Some columns are excluded.
df_titanic = pd.read_csv('data/src/titanic_train.csv').drop(['Name', 'Ticket', 'Cabin', 'Embarked'], axis=1)
print(df_titanic.head())
# PassengerId Survived Pclass Sex Age SibSp Parch Fare
# 0 1 0 3 male 22.0 1 0 7.2500
# 1 2 1 1 female 38.0 1 0 71.2833
# 2 3 1 3 female 26.0 0 0 7.9250
# 3 4 1 1 female 35.0 1 0 53.1000
# 4 5 0 3 male 35.0 0 0 8.0500
Bin the 'Age'
column with cut()
.
print(df_titanic['Age'].describe())
# count 714.000000
# mean 29.699118
# std 14.526497
# min 0.420000
# 25% 20.125000
# 50% 28.000000
# 75% 38.000000
# max 80.000000
# Name: Age, dtype: float64
print(pd.cut(df_titanic['Age'], 5, precision=0).value_counts(sort=False, dropna=False))
# (0.0, 16.0] 100
# (16.0, 32.0] 346
# (32.0, 48.0] 188
# (48.0, 64.0] 69
# (64.0, 80.0] 11
# NaN 177
# Name: Age, dtype: int64
To add the result as a new column to the original DataFrame
, do the following. To overwrite an existing column, simply name the left-hand column as the existing column name.

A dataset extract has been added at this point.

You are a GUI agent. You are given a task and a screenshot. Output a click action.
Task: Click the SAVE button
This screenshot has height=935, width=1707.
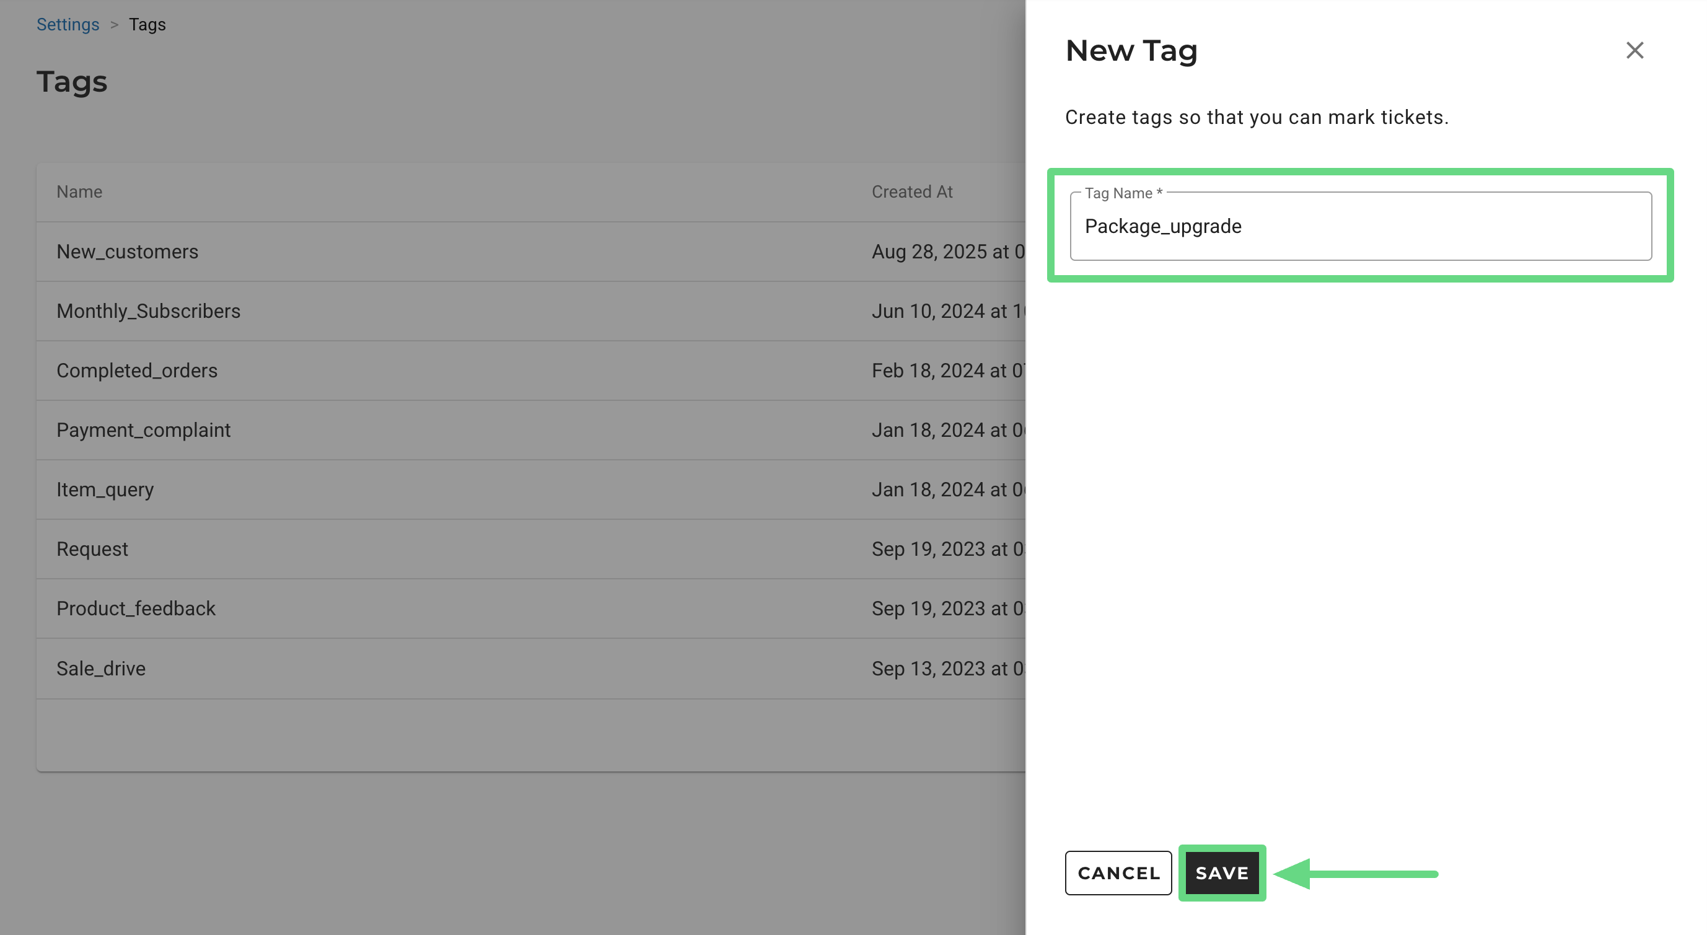point(1221,873)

df_titanic['Age_bin'] = pd.cut(df_titanic['Age'], 5, labels=False)
print(df_titanic.head())
# PassengerId Survived Pclass Sex Age SibSp Parch Fare Age_bin
# 0 1 0 3 male 22.0 1 0 7.2500 1.0
# 1 2 1 1 female 38.0 1 0 71.2833 2.0
# 2 3 1 3 female 26.0 0 0 7.9250 1.0
# 3 4 1 1 female 35.0 1 0 53.1000 2.0
# 4 5 0 3 male 35.0 0 0 8.0500 2.0
Note that, in this example, the binning process is performed immediately for convenience, but ideally, the missing value NaN
should be complemented first before binning.